======== Given records

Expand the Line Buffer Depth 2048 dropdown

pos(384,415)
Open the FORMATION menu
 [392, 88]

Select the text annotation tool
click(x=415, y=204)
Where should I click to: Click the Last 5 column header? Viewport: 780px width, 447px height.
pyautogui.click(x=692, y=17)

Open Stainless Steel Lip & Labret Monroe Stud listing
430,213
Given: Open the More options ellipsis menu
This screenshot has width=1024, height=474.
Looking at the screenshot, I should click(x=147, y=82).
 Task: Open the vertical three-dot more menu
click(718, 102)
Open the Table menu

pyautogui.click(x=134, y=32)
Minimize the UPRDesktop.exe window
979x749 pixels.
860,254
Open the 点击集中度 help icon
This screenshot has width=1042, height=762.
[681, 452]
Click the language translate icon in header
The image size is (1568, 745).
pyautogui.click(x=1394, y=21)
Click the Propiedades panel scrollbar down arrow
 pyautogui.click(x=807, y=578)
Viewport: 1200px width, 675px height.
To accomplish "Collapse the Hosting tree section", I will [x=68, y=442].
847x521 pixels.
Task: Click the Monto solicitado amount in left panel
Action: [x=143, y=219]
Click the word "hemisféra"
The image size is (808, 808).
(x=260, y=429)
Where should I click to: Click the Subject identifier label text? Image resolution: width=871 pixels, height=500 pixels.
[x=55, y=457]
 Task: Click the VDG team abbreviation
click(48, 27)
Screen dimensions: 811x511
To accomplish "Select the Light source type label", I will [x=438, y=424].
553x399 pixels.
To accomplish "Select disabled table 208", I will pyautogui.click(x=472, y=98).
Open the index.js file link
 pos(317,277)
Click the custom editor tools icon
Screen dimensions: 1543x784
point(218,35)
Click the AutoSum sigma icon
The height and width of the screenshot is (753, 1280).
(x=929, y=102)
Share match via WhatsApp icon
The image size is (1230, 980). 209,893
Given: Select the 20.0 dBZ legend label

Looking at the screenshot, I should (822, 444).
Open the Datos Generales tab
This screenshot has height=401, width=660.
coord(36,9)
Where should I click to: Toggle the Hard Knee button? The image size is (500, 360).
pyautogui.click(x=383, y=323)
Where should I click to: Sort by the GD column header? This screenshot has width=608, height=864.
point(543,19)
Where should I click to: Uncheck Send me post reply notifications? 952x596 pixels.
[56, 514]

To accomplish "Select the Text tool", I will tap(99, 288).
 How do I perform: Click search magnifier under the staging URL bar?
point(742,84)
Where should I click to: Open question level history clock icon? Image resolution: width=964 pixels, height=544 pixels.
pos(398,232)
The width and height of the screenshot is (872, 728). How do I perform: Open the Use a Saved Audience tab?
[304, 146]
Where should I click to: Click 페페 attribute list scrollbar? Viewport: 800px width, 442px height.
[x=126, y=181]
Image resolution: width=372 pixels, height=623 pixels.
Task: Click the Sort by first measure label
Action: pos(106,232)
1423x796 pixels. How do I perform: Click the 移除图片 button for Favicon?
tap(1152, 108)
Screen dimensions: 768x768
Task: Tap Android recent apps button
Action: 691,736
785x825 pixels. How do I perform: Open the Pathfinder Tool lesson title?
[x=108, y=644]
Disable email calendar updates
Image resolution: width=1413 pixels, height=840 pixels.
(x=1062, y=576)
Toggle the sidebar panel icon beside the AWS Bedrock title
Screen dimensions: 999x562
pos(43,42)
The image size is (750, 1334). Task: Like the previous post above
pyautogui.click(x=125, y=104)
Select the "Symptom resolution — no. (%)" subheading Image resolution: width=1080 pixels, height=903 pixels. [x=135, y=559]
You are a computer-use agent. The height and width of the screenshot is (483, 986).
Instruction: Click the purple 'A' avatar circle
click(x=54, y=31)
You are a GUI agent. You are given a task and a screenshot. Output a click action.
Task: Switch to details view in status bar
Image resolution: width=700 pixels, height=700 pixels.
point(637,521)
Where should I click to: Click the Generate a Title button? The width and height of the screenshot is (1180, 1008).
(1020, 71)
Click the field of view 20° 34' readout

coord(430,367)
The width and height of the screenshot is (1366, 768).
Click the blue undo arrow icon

================

> Exercise
Quote all of the entries exactly as they appear.

> Finished task
Expand the Line Buffer Depth 2048 dropdown

pos(384,415)
Open the FORMATION menu
 [392, 88]

Select the text annotation tool
click(x=415, y=204)
Where should I click to: Click the Last 5 column header? Viewport: 780px width, 447px height.
pyautogui.click(x=692, y=17)

Open Stainless Steel Lip & Labret Monroe Stud listing
430,213
Given: Open the More options ellipsis menu
This screenshot has width=1024, height=474.
Looking at the screenshot, I should click(x=147, y=82).
 Task: Open the vertical three-dot more menu
click(718, 102)
Open the Table menu

pyautogui.click(x=134, y=32)
Minimize the UPRDesktop.exe window
979x749 pixels.
860,254
Open the 点击集中度 help icon
This screenshot has width=1042, height=762.
[681, 452]
Click the language translate icon in header
The image size is (1568, 745).
pyautogui.click(x=1394, y=21)
Click the Propiedades panel scrollbar down arrow
 pyautogui.click(x=807, y=578)
Viewport: 1200px width, 675px height.
To accomplish "Collapse the Hosting tree section", I will [x=68, y=442].
847x521 pixels.
Task: Click the Monto solicitado amount in left panel
Action: [x=143, y=219]
Click the word "hemisféra"
The image size is (808, 808).
(x=260, y=429)
Where should I click to: Click the Subject identifier label text? Image resolution: width=871 pixels, height=500 pixels.
[x=55, y=457]
 Task: Click the VDG team abbreviation
click(48, 27)
Screen dimensions: 811x511
To accomplish "Select the Light source type label", I will [x=438, y=424].
553x399 pixels.
To accomplish "Select disabled table 208", I will pyautogui.click(x=472, y=98).
Open the index.js file link
 pos(317,277)
Click the custom editor tools icon
Screen dimensions: 1543x784
point(218,35)
Click the AutoSum sigma icon
The height and width of the screenshot is (753, 1280).
(x=929, y=102)
Share match via WhatsApp icon
The image size is (1230, 980). 209,893
Given: Select the 20.0 dBZ legend label

Looking at the screenshot, I should (822, 444).
Open the Datos Generales tab
This screenshot has height=401, width=660.
coord(36,9)
Where should I click to: Toggle the Hard Knee button? The image size is (500, 360).
pyautogui.click(x=383, y=323)
Where should I click to: Sort by the GD column header? This screenshot has width=608, height=864.
point(543,19)
Where should I click to: Uncheck Send me post reply notifications? 952x596 pixels.
[56, 514]

To accomplish "Select the Text tool", I will tap(99, 288).
 How do I perform: Click search magnifier under the staging URL bar?
point(742,84)
Where should I click to: Open question level history clock icon? Image resolution: width=964 pixels, height=544 pixels.
pos(398,232)
The width and height of the screenshot is (872, 728). How do I perform: Open the Use a Saved Audience tab?
[304, 146]
Where should I click to: Click 페페 attribute list scrollbar? Viewport: 800px width, 442px height.
[x=126, y=181]
Image resolution: width=372 pixels, height=623 pixels.
Task: Click the Sort by first measure label
Action: pos(106,232)
1423x796 pixels. How do I perform: Click the 移除图片 button for Favicon?
tap(1152, 108)
Screen dimensions: 768x768
Task: Tap Android recent apps button
Action: 691,736
785x825 pixels. How do I perform: Open the Pathfinder Tool lesson title?
[x=108, y=644]
Disable email calendar updates
Image resolution: width=1413 pixels, height=840 pixels.
(x=1062, y=576)
Toggle the sidebar panel icon beside the AWS Bedrock title
Screen dimensions: 999x562
pos(43,42)
The image size is (750, 1334). Task: Like the previous post above
pyautogui.click(x=125, y=104)
Select the "Symptom resolution — no. (%)" subheading Image resolution: width=1080 pixels, height=903 pixels. [x=135, y=559]
You are a computer-use agent. The height and width of the screenshot is (483, 986).
Instruction: Click the purple 'A' avatar circle
click(x=54, y=31)
You are a GUI agent. You are given a task and a screenshot. Output a click action.
Task: Switch to details view in status bar
Image resolution: width=700 pixels, height=700 pixels.
point(637,521)
Where should I click to: Click the Generate a Title button? The width and height of the screenshot is (1180, 1008).
(1020, 71)
Click the field of view 20° 34' readout

coord(430,367)
The width and height of the screenshot is (1366, 768).
Click the blue undo arrow icon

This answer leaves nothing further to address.